## Extrait du texte
——
À l'heure actuelle, la GRC n'est pas dans le tableau parce qu'il est admis depuis longtemps qu'elle n'intervient pas à moins qu'il n'y ait des indications d'une infraction à une loi criminelle. Normalement, nous menons une enquête administrative et si nous avons des éléments à lui transmettre, nous faisons appel à la GRC. Mais jusqu'à présent, nous n'avons rien trouvé de semblable.

M. John Reynolds: Vous estimez donc maintenant que M. Fife, journaliste chevronné, a concocté un récit à partir de renseignements du domaine public et qu'il l'a parsemé d'expressions comme «selon de hauts fonctionnaires», «d'après des sources qui ont vu des avant-projets du texte», et «un haut fonctionnaire parlant sous le couvert de l'anonymat», pour essayer de faire croire qu'il a parlé à quelqu'un.

M. Richard Fadden: Je décrirais les choses d'une manière légèrement différente, monsieur le président. Je ne doute pas que M. Fife ait parlé à des fonctionnaires. Ce que je dis, c'est que dans le cas soit de ceux qui ont été autorisés à parler aux médias—et il y en a beaucoup au gouvernement—ou de ceux interviewés pour attribution indirecte, nous n'avons rien trouvé qui indique qu'ils ont révélé quoi que ce soit qui n'était pas du domaine public. Je ne veux donc pas dire que M. Fife essaie de camoufler son article. Je dis seulement que dans les discussions qu'il a pu avoir nous n'avons rien décelé qui indique la moindre révélation inopportune.
——
(Entrées tirées d'une collection)
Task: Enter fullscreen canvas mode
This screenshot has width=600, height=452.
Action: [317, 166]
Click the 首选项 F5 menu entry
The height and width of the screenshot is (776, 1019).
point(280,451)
——
## Consigne
Renvoyez en entier et sans aucune modification l'extrait sur l'enquête administrative et l'article de M. Fife.

## Résultat
À l'heure actuelle, la GRC n'est pas dans le tableau parce qu'il est admis depuis longtemps qu'elle n'intervient pas à moins qu'il n'y ait des indications d'une infraction à une loi criminelle. Normalement, nous menons une enquête administrative et si nous avons des éléments à lui transmettre, nous faisons appel à la GRC. Mais jusqu'à présent, nous n'avons rien trouvé de semblable.

M. John Reynolds: Vous estimez donc maintenant que M. Fife, journaliste chevronné, a concocté un récit à partir de renseignements du domaine public et qu'il l'a parsemé d'expressions comme «selon de hauts fonctionnaires», «d'après des sources qui ont vu des avant-projets du texte», et «un haut fonctionnaire parlant sous le couvert de l'anonymat», pour essayer de faire croire qu'il a parlé à quelqu'un.

M. Richard Fadden: Je décrirais les choses d'une manière légèrement différente, monsieur le président. Je ne doute pas que M. Fife ait parlé à des fonctionnaires. Ce que je dis, c'est que dans le cas soit de ceux qui ont été autorisés à parler aux médias—et il y en a beaucoup au gouvernement—ou de ceux interviewés pour attribution indirecte, nous n'avons rien trouvé qui indique qu'ils ont révélé quoi que ce soit qui n'était pas du domaine public. Je ne veux donc pas dire que M. Fife essaie de camoufler son article. Je dis seulement que dans les discussions qu'il a pu avoir nous n'avons rien décelé qui indique la moindre révélation inopportune.